[Access to Wang masthead]

Using Script Languages

Part 5 (Perl, Part 2)

From "VS & Beyond",  Access to Wang, May 1998
  [ Prior Article ]     [ Return to the Catalog of articles ]     [ Next Article ]  

This month continues our series on scripting languages with some additional information on the Perl language. As I indicated previously, there is far more to the Perl language than scripting purposes; indeed, it could be considered a complete application language unto itself. This time we'll look at how Perl can be used to produce text output for a variety of purposes, including simple reports and CGI (Common Gateway Interface) applications in applications for the World Wide Web.

Formatted text

Perl has powerful ways to format and present data, as you'd expect from a language designed for reporting and data presentation. Though delivery of this information is primarily directed to Standard Output (e.g. the screen), there are some good alternatives to this.

Last month's script sample showed how the print statement dumps the contents of a variable to the screen (Standard Output) unless directed elsewhere. In that case, a file name was constructed and teamed with a select statement to intercept this output and direct it into the contents of a text file rather than to Standard Output. In this script, the print statement stood alone - there was nothing indicating what should be printed. This illustrates use of one of Perl's built-in variables - known as $_ (a dollar sign plus an underscore) - that automatically receives some types of input, including the contents of records read in from the input file loop. (Other built-in variables are available; consult Perl manuals for details.)

Like the echo statement in Unix, the print statement will remove some types of formatting information (including tabs), resulting in a presentation that may differ from what you had in mind. There are several ways to avoid this outcome:

The first example illustrates how simple formatting can be done using string concatenation. In Perl's syntax, the periods between variable names and literal values tie elements together to form a new line. If you've worked C or some other script languages, you'll recognize the \t value at a means of specifying a tab character; it's enclosed in quotes but the Perl interpreter will replace it with the value of a tab as the print statement is executed.

The second alternative - the sprintf command - is borrowed from the C/C++ environment. It's used for specific control of the presentation of a single element, where the results of the formatting activity are placed within another variable for use in format or print statements. Here is an example of how a numeric data item would be formatted to show a date:


sprintf("%02d-%s-%02d   %02d:%02d",
    $mday, $MoY[$mon], $year, $hour, $min);

Sample output: 01-May-98 13:54

In this example, the values of the local time and date would be placed within a format that specifies a two-digit day, a string for the month, and two digits each for the year, hour, and minute.

More text control using format

If you want more control over the presentation of date, Perl's format statement is a better choice. It is similar in construction and use to the PRINT USING functions in BASIC: a series of formatting characters and a corresponding list of the variables that must be inserted into them, in the order they must appear. format statements are coupled with the write statement (rather than print) and identified by a name. The format lines may be located anywhere within the script, but are normally close to the statements that use them. Though it is not a requirement, it is assumed that most formatted output would have more than the single variable ($_) used in the sample script from last month to present; in typical use, this means the record has already been broken into single variables for further handling.

Figure 1 shows a code fragment that uses a format statement as discussed. The format is named in line 1; this name corresponds to the output file name shown below that line. Line 2 shows a left-aligned character of about thirty characters, while the following line indicates that the contents of $name are to be inserted into that format line. Other formatting lines alternate with the names of the variables to be included within them. Note that lines 6 and 7 define a printed line that presents the contents of three variables. The single period in the first column (line 8) closes the format statement.
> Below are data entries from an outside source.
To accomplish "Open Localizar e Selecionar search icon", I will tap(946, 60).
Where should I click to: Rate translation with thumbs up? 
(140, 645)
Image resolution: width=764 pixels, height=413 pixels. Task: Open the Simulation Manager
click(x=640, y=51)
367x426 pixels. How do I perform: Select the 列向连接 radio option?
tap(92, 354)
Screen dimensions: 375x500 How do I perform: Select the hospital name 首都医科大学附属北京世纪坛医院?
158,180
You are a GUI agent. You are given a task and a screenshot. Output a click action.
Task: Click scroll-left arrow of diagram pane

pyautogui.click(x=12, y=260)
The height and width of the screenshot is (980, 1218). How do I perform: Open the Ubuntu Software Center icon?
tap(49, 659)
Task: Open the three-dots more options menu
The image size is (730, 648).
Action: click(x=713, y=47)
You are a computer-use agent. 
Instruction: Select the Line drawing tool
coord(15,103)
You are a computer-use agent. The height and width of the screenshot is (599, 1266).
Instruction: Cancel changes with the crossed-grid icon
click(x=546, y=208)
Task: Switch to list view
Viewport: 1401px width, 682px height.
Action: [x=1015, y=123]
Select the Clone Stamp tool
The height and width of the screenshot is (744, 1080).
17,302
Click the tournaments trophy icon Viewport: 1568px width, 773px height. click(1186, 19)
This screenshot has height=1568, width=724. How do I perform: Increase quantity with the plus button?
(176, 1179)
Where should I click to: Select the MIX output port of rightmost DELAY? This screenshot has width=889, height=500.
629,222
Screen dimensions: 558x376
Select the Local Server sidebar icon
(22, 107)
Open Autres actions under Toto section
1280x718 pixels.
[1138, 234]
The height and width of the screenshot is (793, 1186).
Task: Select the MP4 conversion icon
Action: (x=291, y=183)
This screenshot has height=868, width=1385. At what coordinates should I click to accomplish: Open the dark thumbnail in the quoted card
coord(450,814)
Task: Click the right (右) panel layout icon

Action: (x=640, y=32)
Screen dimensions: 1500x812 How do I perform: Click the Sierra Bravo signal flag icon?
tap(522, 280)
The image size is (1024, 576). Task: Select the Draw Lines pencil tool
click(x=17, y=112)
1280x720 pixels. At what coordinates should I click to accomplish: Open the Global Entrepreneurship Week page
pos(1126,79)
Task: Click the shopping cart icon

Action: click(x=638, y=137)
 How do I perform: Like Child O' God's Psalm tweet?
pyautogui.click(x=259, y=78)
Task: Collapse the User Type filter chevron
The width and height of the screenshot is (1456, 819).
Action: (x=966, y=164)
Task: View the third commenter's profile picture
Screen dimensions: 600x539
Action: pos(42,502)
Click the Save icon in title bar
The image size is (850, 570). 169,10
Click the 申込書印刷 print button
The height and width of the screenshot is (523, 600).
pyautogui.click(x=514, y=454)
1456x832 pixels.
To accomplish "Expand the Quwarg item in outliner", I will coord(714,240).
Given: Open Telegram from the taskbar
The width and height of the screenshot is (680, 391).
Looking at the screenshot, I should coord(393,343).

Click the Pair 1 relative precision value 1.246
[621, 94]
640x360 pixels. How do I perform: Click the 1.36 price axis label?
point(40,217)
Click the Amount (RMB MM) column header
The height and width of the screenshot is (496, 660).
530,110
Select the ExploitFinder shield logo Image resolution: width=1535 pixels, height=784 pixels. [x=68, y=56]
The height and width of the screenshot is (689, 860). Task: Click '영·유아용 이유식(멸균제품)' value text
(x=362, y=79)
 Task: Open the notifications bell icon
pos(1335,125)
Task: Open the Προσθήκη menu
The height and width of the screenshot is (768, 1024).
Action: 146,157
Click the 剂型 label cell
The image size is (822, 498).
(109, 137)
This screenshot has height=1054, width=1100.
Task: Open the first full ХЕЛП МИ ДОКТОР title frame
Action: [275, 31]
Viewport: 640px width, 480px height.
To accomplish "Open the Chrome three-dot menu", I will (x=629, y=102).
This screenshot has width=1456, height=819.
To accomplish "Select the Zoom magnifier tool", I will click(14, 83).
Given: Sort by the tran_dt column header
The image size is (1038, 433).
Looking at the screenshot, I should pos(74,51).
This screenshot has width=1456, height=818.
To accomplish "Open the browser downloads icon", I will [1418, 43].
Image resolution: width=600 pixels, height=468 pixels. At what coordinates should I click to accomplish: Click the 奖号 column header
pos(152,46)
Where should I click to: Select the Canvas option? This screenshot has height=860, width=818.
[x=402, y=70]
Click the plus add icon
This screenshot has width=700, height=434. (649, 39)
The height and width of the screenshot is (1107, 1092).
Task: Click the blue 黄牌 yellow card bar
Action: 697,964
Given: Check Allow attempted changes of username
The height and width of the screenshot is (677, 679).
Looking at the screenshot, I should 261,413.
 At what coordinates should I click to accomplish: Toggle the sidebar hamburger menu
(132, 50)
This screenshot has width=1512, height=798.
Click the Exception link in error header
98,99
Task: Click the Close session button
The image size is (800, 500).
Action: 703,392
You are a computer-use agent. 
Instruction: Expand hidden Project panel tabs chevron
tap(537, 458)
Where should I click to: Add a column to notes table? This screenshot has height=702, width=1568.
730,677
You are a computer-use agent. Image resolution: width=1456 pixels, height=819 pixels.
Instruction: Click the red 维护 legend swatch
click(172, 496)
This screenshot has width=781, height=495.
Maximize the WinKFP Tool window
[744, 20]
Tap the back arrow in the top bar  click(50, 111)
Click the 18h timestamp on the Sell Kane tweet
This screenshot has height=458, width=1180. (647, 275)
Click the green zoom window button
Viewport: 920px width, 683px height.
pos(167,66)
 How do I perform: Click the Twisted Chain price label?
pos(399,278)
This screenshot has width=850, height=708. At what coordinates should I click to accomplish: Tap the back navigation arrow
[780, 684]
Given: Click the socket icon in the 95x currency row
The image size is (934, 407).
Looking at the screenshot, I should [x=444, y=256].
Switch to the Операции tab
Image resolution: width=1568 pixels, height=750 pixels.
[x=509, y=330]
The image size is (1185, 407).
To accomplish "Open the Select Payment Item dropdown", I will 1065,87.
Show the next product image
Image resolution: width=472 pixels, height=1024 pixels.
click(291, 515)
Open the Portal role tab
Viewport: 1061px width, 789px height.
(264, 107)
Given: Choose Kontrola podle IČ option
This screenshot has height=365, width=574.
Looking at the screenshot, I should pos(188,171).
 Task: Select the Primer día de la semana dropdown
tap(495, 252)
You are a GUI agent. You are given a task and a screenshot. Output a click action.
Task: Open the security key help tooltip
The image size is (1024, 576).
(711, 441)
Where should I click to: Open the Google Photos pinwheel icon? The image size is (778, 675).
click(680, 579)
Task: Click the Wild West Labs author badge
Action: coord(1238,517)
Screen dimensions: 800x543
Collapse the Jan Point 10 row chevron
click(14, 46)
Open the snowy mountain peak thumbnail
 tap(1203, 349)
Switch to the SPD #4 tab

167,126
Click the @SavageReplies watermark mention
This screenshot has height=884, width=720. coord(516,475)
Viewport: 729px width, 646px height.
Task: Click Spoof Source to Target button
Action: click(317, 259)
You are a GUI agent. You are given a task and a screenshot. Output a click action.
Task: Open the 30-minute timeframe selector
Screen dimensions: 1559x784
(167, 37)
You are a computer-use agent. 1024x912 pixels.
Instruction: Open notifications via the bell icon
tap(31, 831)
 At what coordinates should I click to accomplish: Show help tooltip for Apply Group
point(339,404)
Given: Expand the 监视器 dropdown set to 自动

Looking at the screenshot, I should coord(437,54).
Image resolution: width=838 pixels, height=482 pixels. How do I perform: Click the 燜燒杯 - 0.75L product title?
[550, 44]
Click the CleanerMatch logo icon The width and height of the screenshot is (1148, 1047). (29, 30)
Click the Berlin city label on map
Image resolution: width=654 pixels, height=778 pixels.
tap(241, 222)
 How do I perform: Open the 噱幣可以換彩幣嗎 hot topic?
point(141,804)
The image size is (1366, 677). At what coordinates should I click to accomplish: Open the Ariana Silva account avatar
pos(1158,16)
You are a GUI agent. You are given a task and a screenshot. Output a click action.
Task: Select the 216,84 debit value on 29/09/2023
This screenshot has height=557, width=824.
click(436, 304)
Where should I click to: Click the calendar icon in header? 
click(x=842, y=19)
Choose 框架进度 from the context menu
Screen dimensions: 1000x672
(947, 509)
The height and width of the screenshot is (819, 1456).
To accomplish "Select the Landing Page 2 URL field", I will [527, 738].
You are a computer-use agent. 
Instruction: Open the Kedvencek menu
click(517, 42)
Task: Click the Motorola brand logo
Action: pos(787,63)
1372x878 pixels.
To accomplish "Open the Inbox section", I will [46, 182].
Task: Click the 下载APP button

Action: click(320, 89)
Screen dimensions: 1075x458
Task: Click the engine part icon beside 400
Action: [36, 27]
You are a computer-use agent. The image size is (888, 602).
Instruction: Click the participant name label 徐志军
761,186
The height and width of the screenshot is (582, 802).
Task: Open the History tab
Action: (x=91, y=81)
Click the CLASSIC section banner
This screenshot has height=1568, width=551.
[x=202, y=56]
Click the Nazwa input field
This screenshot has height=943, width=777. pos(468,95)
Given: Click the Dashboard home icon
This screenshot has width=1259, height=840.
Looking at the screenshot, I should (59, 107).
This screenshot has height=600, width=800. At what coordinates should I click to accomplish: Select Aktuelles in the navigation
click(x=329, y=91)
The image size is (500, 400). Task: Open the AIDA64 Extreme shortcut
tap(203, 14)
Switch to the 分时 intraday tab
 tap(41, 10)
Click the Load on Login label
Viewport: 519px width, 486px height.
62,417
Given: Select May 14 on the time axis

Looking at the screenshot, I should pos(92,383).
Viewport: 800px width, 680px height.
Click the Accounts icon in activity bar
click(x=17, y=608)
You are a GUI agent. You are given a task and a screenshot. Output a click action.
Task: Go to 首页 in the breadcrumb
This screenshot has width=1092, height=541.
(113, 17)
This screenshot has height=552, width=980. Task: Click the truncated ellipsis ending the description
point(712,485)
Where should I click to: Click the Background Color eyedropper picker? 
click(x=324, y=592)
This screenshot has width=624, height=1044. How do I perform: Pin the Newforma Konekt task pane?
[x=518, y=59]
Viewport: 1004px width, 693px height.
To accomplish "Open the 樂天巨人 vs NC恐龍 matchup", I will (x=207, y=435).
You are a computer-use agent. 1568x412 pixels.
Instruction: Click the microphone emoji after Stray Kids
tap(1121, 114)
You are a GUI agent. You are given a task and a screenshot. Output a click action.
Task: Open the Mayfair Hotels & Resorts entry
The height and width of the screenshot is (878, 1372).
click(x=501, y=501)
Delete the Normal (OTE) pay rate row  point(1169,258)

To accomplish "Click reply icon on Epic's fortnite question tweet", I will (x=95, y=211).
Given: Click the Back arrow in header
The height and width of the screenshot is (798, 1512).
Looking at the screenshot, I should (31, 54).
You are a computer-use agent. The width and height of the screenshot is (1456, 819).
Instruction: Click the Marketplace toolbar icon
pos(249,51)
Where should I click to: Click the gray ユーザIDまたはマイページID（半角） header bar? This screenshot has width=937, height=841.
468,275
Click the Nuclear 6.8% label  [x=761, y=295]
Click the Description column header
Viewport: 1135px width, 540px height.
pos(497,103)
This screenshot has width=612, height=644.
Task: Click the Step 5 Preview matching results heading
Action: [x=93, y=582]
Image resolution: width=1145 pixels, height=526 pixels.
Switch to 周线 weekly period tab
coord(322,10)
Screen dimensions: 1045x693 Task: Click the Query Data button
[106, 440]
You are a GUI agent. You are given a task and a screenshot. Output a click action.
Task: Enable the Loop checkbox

Following the formatting statements, the script opens the addr.txt file for input, a new file (labels.txt) for output, and starts to read through the contents of the input file. In this example, the input file is a tab-delimited text file with columns of text to be printed on labels. After removing the newline character with a chop command, the records is split by the tab characters and inserted into the contents of variables for further processing. Finally, the write statement (line 14) sends these variables and their contents into its associated formatting statements, resulting in correctly-formatted output.

The format command has a number of other alternative characters that control how lines are displayed, including left-aligned and right-aligned text fields, numeric fields, and multi-line fields.

Printing more text

The final method for printing formatted text is a technique borrowed from Unix shell script writers everywhere. When the task requires a large amount of text interspersed with a few values or variables, it becomes inconvenient to create a number of print or write statements to format and print each line. Instead, you can set a print statement going and let it run until it encounters a specific text string to stop it. This is shown in the code fragment in Figure 2.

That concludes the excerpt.